PARQ: Piecewise-Affine Regularized Quantization

Jin, Lisa, Ma, Jianhao, Liu, Zechun, Gromov, Andrey, Defazio, Aaron, Xiao, Lin

arXiv.org Artificial Intelligence 

Modern deep learning models exhibit exceptional vision and language processing capabilities, but come with excessive sizes and demands on memory and computing. Quantization is an effective approach for model compression, which can significantly reduce their memory footprint, computing cost, as well as latency for inference (e.g., Han et al., 2016; Sze et al., 2017). There are two main classes of quantization methods: post-training quantization (PTQ) and quantization-aware training (QAT). Both are widely adopted and receive extensive research--see the recent survey papers (Gholami et al., 2022; Fournarakis et al., 2022) and references therein.

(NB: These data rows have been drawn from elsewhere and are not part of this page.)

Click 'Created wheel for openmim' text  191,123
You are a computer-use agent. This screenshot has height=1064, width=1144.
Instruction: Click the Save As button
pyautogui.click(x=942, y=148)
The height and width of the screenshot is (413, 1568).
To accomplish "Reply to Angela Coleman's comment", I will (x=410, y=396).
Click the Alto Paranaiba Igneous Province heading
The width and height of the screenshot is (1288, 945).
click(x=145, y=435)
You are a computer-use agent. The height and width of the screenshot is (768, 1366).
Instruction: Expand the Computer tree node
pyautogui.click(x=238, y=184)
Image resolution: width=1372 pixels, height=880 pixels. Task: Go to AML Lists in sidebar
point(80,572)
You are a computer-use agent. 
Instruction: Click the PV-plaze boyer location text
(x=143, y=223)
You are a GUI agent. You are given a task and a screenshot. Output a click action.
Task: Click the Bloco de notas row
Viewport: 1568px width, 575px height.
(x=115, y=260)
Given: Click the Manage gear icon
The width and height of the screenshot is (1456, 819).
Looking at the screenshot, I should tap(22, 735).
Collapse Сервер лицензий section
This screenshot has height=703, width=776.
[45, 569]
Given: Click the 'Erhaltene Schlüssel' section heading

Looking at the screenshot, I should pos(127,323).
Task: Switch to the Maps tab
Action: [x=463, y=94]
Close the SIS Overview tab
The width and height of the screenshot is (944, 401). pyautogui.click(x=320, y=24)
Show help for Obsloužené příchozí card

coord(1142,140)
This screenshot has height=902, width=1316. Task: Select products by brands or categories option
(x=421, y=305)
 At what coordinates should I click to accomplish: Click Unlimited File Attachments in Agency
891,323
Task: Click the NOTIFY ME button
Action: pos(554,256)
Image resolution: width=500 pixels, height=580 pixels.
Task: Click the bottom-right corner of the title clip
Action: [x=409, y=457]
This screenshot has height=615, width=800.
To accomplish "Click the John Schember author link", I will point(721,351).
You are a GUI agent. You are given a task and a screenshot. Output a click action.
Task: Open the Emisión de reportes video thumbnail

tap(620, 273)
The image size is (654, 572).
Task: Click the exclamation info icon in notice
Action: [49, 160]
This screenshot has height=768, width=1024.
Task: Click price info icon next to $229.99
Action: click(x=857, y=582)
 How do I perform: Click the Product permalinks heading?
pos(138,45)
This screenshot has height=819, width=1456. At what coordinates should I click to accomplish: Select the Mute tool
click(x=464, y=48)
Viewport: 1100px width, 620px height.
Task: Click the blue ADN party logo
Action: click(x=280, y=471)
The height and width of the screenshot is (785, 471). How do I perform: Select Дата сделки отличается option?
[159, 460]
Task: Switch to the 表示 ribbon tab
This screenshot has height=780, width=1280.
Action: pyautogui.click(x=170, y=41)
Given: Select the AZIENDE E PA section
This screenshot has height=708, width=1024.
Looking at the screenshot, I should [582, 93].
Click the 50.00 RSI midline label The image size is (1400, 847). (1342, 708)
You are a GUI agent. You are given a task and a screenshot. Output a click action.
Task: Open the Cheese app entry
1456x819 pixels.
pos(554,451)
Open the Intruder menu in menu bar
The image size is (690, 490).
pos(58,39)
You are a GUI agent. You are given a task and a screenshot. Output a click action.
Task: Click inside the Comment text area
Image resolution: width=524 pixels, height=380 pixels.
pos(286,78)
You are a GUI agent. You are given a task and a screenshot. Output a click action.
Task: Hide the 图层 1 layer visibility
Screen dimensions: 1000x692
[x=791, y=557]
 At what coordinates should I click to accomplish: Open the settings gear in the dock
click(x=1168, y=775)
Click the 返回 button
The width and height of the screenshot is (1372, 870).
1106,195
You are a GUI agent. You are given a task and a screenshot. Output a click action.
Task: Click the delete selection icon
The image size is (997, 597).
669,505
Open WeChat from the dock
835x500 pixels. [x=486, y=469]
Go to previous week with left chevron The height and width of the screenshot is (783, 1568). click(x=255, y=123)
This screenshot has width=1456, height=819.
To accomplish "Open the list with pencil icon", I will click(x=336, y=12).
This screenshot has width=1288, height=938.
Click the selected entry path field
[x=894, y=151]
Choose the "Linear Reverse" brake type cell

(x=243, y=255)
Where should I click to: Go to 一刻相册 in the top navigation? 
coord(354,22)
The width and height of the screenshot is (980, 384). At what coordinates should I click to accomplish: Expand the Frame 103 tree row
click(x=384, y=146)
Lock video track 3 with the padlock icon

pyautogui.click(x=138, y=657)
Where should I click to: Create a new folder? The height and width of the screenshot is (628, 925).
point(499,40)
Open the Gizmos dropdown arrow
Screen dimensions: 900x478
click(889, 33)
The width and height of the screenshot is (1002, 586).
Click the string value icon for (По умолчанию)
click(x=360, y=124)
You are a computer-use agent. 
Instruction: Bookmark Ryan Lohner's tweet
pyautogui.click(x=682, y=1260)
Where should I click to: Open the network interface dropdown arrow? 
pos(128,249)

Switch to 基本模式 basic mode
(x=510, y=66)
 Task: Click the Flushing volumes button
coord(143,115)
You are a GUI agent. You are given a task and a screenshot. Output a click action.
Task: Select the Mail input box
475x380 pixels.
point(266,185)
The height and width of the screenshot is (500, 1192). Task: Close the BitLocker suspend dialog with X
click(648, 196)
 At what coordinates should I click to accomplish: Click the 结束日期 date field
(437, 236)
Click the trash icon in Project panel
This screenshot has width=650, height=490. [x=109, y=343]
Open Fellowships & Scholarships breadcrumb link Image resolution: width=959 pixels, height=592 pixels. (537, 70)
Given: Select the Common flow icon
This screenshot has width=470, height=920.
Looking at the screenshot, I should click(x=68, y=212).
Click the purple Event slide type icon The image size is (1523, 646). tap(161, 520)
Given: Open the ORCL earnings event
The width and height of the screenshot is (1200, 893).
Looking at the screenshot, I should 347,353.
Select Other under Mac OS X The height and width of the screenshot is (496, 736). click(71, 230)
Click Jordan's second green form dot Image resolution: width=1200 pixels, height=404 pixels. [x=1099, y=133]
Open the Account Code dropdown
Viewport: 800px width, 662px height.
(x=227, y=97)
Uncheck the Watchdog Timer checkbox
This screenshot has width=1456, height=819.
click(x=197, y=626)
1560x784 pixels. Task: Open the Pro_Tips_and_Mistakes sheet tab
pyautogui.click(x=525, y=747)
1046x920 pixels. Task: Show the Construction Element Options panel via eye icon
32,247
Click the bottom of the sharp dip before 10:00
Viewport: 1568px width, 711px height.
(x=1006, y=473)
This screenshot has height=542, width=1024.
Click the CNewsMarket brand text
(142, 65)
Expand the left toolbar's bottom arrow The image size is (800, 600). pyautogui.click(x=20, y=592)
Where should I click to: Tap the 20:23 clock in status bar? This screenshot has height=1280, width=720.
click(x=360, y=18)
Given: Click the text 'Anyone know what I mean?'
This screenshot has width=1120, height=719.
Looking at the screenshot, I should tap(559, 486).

PTQ converts the weights of a pre-trained model directly into lower precision without repeating the training pipeline; it thus has less overhead and is relatively easy to apply Nagel et al. (2020); Cai et al. (2020); Chee et al. (2024). However, it is mainly limited to 4 or more bit regimes and can suffer steep performance drops with fewer bits Yao et al. (2022); Dettmers & Zettlemoyer (2023). This is especially the case for transformer-based models, which prove harder to quantize Bai et al. (2021); Qin et al. (2022) compared to convolutional architectures Martinez et al. (2019); Qin et al. (2020). On the other hand, QAT integrates quantization into pre-training and/or fine-tuning processes and can produce low-bit (especially binary) models with mild performance degradation (e.g.